Protein adsorption on polymeric biomaterials I. Adsorption isotherms

• Published in: Journal of colloid and interface science Vol. 124; no. 1; pp. 28 - 43
• Main Authors: Young, B.R, Pitt, W.G, Cooper, S.L
• Format: Journal Article
• Language: English
• Published: San Diego, CA Elsevier Inc 01.07.1988; Elsevier
• Subjects: Biological and medical sciences; Fundamental and applied biological sciences. Psychology; Molecular biophysics; Physico-chemical properties of biomolecules; Proteins; Adsorption; Fibrinogen; IgG; Surface properties; Polymer; Biomaterial; Serum albumin
• ISSN: 0021-9797; 1095-7103
• DOI: 10.1016/0021-9797(88)90321-9

the equilibrium adsorption of seven purified human proteins to four different biomaterials was studied at different protein concentraitons under in vitro conditions. The proteins studied were albumin, transferrin, three monoclonal antibodies of different net charge, fibrinogen, and α 2-macroglobulin. The biomaterials used in the adsorption studies included a polyether urethane urea, polyethylene, silicone rubber, and plasticized polyvinyl chloride. The equilibrium adsorption data for these protein-biomaterial combinations could be fit by a protein adsorption model assuming two or more adsorbed protein layers. The monolayer concentrations of adsorbed protein agreed closely with the theoretical monolayer concentrations based on the macromolecular dimensions of the proteins.
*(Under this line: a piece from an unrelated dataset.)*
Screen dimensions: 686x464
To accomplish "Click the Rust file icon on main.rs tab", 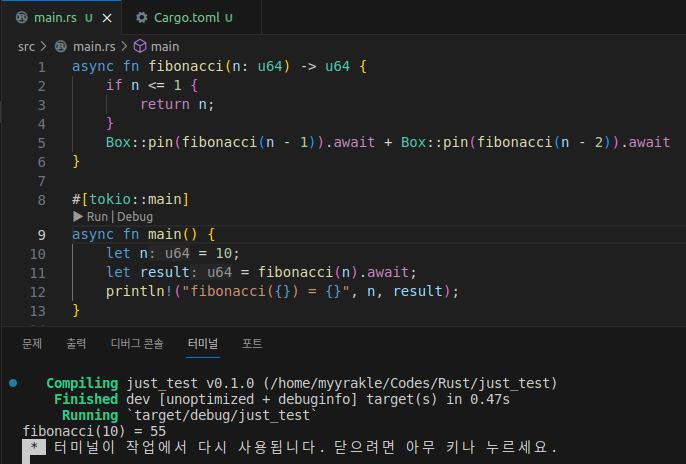I will coord(22,18).
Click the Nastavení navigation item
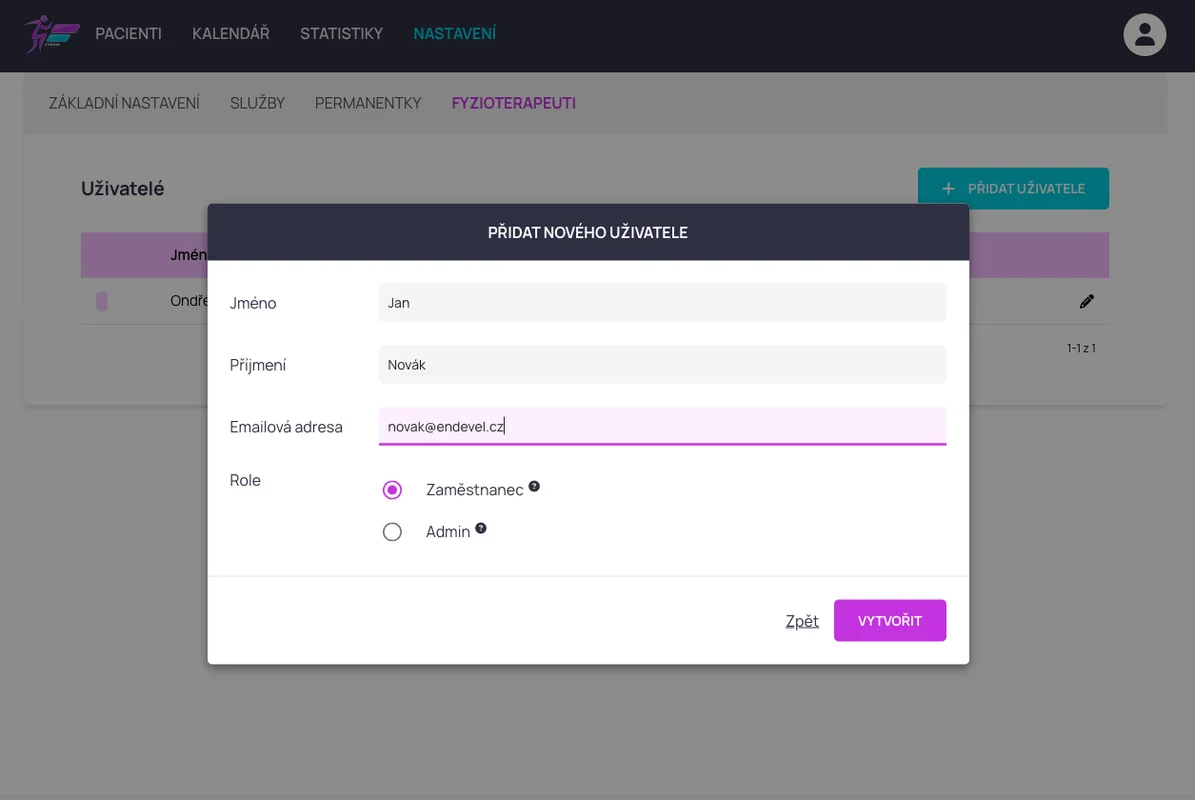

Protein binding constants decreased for protein layers further away from the surface, and, for the series of biomaterials, protein binding constants decreased with decreasing biomaterial surface-water free energy. From these studies, it is apparent that the magnitude of the binding forces at the liquid-polymer interface is a function of both the biomaterial composition and the individual protein.